Daimler has come to terms to acquire a majority stake in the France-based on-demand taxi service Chauffeur Privé, the companies have jointly announced.
The move represents just one of many similar instances in recent times when a large auto manufacturer (such as Daimler) has acquired, or acquired a large stake in, a new mobility services or on-demand taxi service firm (such as Chauffeur Privé, Lyft, Ridecell, etc.).
While Chauffeur Privé is reportedly a rather small competitor to Uber in France, based on Daimler’s own associations with luxury (through the Mercedes-Benz brand, amongst others), it may well be the case that Chauffeur Privé will be focusing on the higher end of the potential market rather than competing across segments with Uber.
“Daimler says it intends to complete its acquisition of the company by 2019. It has been moving aggressively to acquire ride hailing services in the Middle East/North Africa area as it positions itself to be a major playing in the ride hailing industry in coming years,” Steve Hanley wrote in an earlier article on CleanTechnica.

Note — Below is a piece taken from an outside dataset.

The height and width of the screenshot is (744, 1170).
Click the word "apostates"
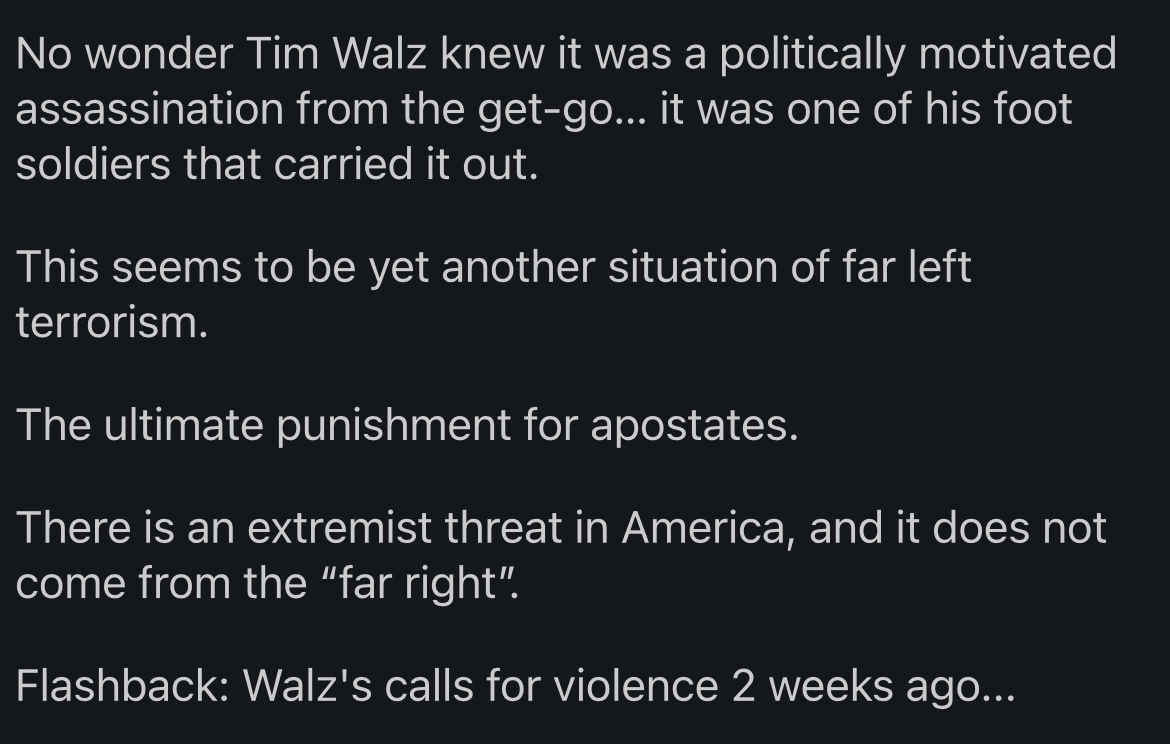tap(693, 425)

Reuters provides further details: “The price of the acquisition, which will be carried out by the German company’s Daimler Mobility Services division, was not disclosed. Chauffeur Privé was founded in 2011. The company says it has more than 1.5 million customers and access to 18,000 drivers, and the service is relatively popular in Paris.

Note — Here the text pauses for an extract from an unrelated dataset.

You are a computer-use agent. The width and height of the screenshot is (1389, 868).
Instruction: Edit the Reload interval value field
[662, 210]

“Daimler has already made forays into the growing industry of car-ride hailing mobile applications. In June, Dubai-based ride hailing firm Careem said it would step up its expansion into new markets after raising $150 million from investors, which included Daimler and Saudi Arabia’s Kingdom Holding.

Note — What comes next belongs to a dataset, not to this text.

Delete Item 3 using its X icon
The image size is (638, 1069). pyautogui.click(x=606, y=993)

“Earlier this month, Daimler’s French rival Renault bought a stake in a glossy magazine publishing group, which it said formed part of its strategy to see how to keep travelers entertained in an era of driverless cars.”
I hadn’t actually heard about Renault’s purchase of a stake in a major publishing group until very recently — the move certainly represents an interesting approach to the eventual “boredom” that may accompany self-driving taxi use for some. Given how glued many people are to their smartphones, though, even when they should have their eyes on the road, it’s perhaps unnecessary to worry much about keeping riders entertained.